Antonio Machado escribió en su “Retrato”:

Converso con el hombre que siempre va conmigo

–quien habla solo espera hablar a Dios un día–

mi soliloquio es plática con este buen amigo

que me enseñó el secreto de la filantropía.

El poeta místico no es, a diferencia de este sujeto monologal, un solipsista filantrópico, sino un interlocutor deitático que hace a Dios contertulio de sus más hondas conmociones. Restituye, de este modo, aquellas tardes del paraíso en que, según el Génesis, Dios paseaba por el Edén (Gn 3,8), para recrear, seguramente, la contemplación extática de nuestros protoparentes, y con ella, el inefable diálogo originario entre Dios y el hombre. Sí, la poesía mística es restauradora, dialogal, genesíaca: es un balbuceo del espíritu, un gemido inefable de amor. Esta textura dialogal entre Dios y el poeta se ofrece al hombre de hoy, hipnotizado por las imágenes provenientes de las pantallas virtuales o abrumado por la información que brota de los medios digitales, un camino de encuentro con lo más auténtico de sí mismo, pues, como decía Rielo, “la poesía es esta conciencia objetiva de alguien absoluto que es custodio de la forma ideal de nuestro existir” (Lovaina, 1982).
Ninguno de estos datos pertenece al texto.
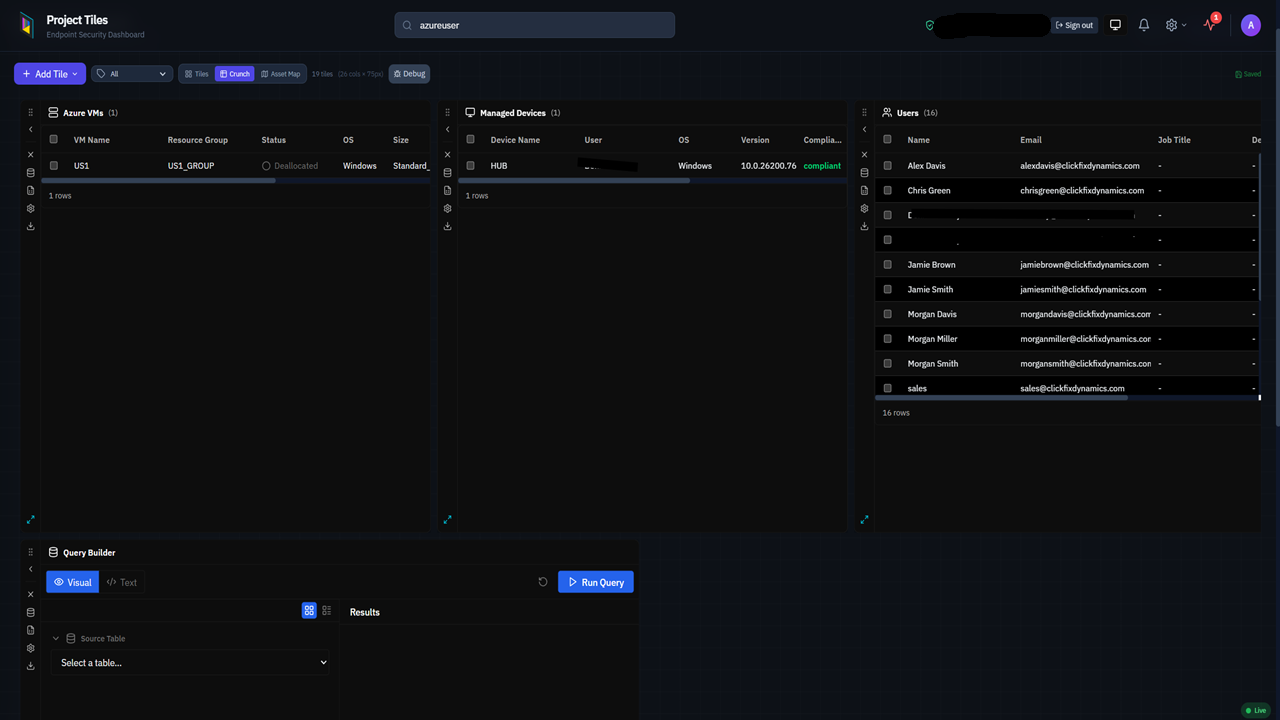
Task: Click the search field containing azureuser
Action: tap(533, 24)
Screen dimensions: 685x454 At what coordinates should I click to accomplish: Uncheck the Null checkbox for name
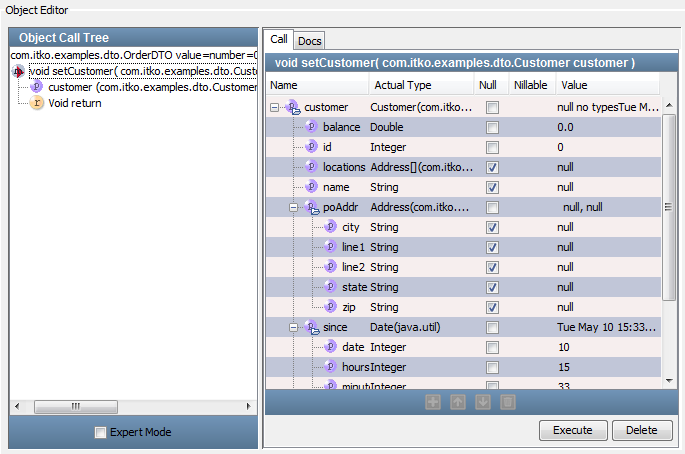492,187
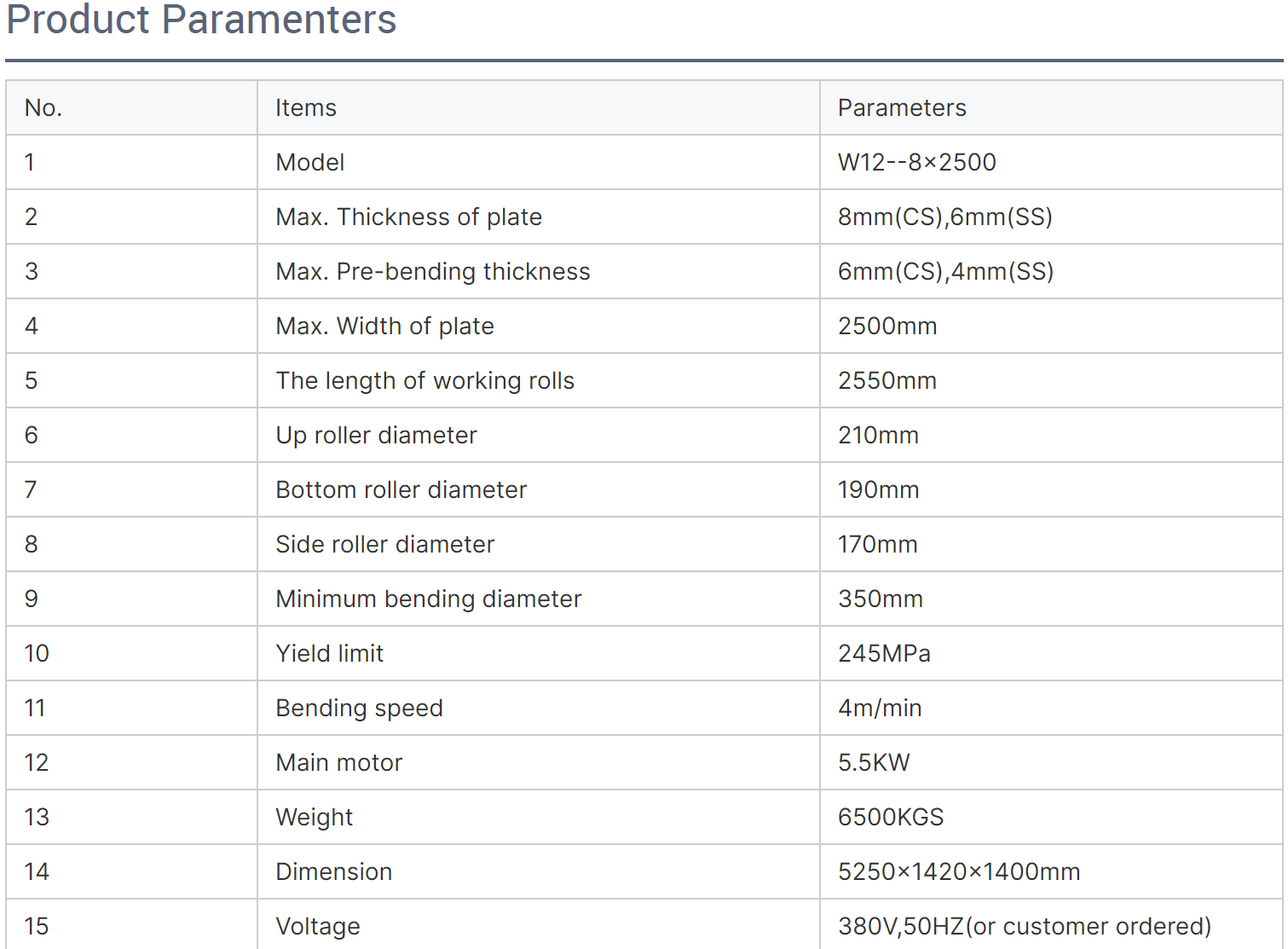Click the Model item cell
Image resolution: width=1288 pixels, height=949 pixels.
tap(539, 162)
Si la forma narrativa es la más adecuada para que el ser humano conforme los sentidos que tejen la trama de su biografía existencial, la poética resulta la más apta para explicarse el misterio que palpita en lo hondo de su ser: hemos sido hechos para la plenitud que Dios es, y solo en él podemos satisfacer el diálogo filial de amor que no necesita, en última instancia, de palabras, sino de un sonoro silencio del que la poesía mística es oráculo indefectible.
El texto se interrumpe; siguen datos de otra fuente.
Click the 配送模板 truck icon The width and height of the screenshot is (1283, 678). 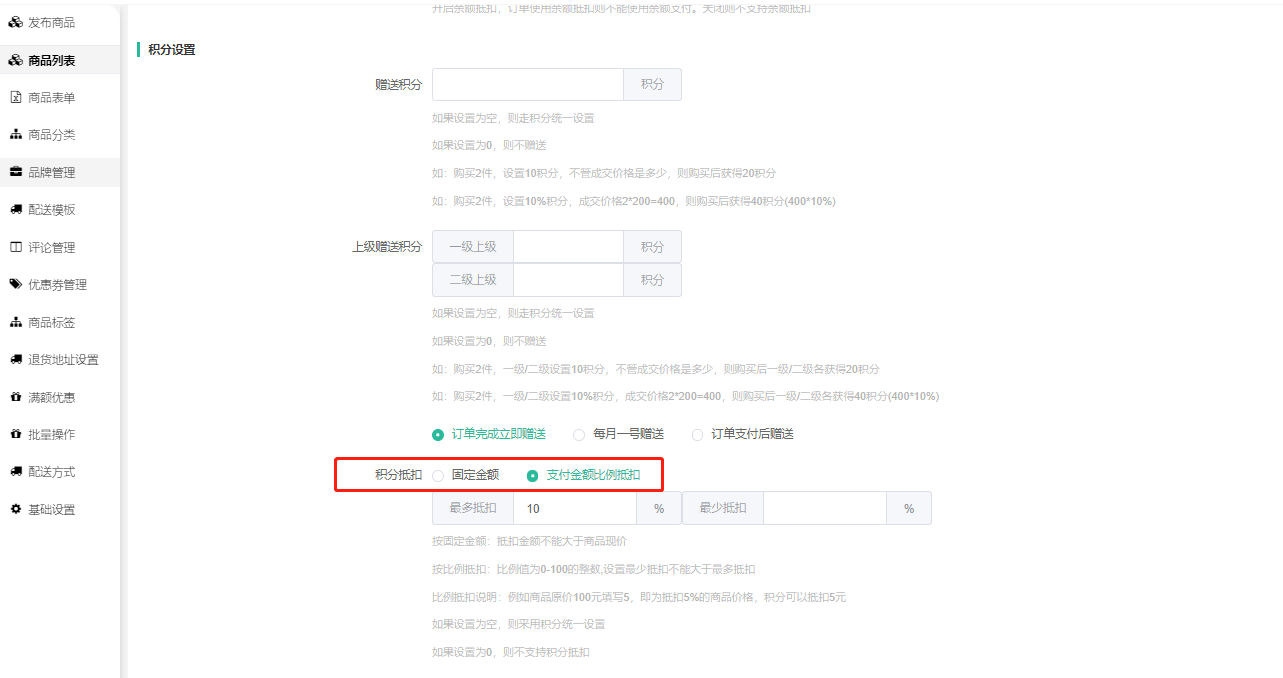(x=15, y=209)
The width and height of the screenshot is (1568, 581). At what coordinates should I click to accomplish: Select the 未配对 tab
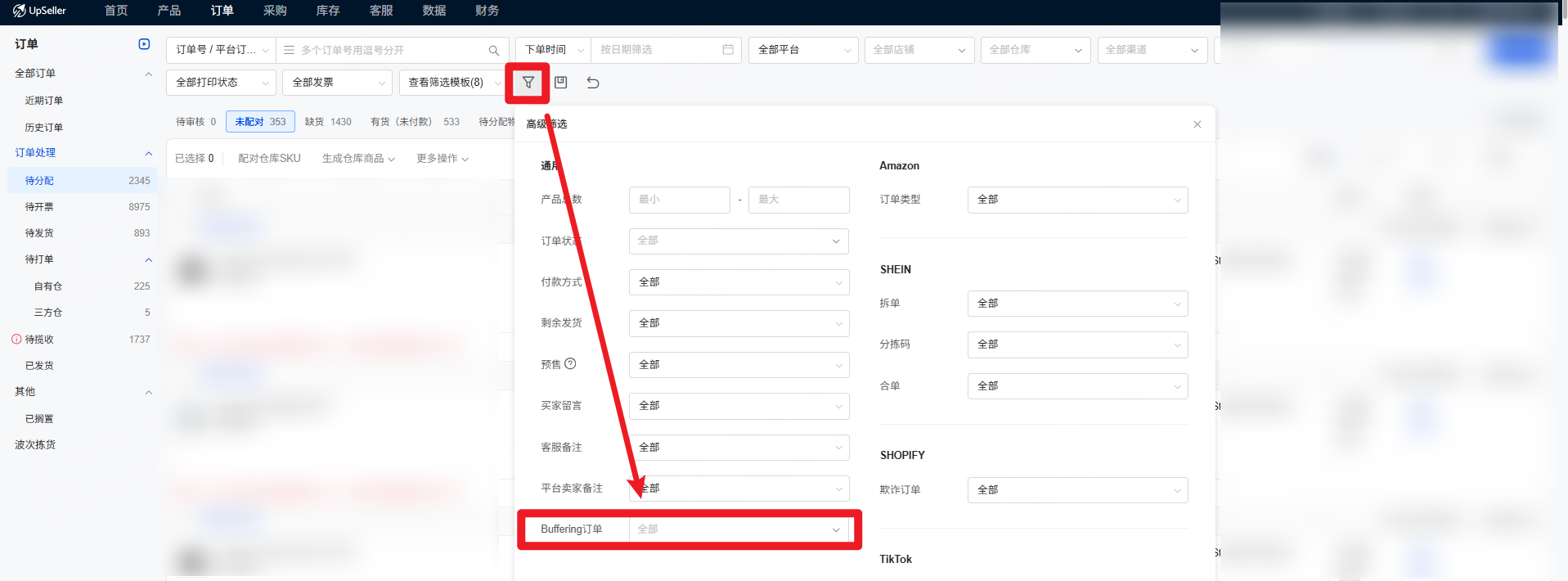click(259, 122)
Invito a todos los presentes, e incluso ausentes, a gustar y a difundir, por medio del arte de la palabra, el más alto patrimonio que posee la persona humana, fundamento de todo otro patrimonio: su mística deidad, que procede de la Divina Deidad. Esta e su más alta dignidad, y la que, frente a la negatividad y el pesimismo de las ideologías que sustituyen a Dios por ídolos de tierra, nos hace a todos hermanos porque tenemos un celeste Padre común, que engrandece entusiasma y conmociona nuestro inquieto corazón.

He terminado.

Fdo.: P. Jesús Fernández Hernández

Presidente del Premio Mundial F. R. de P.M.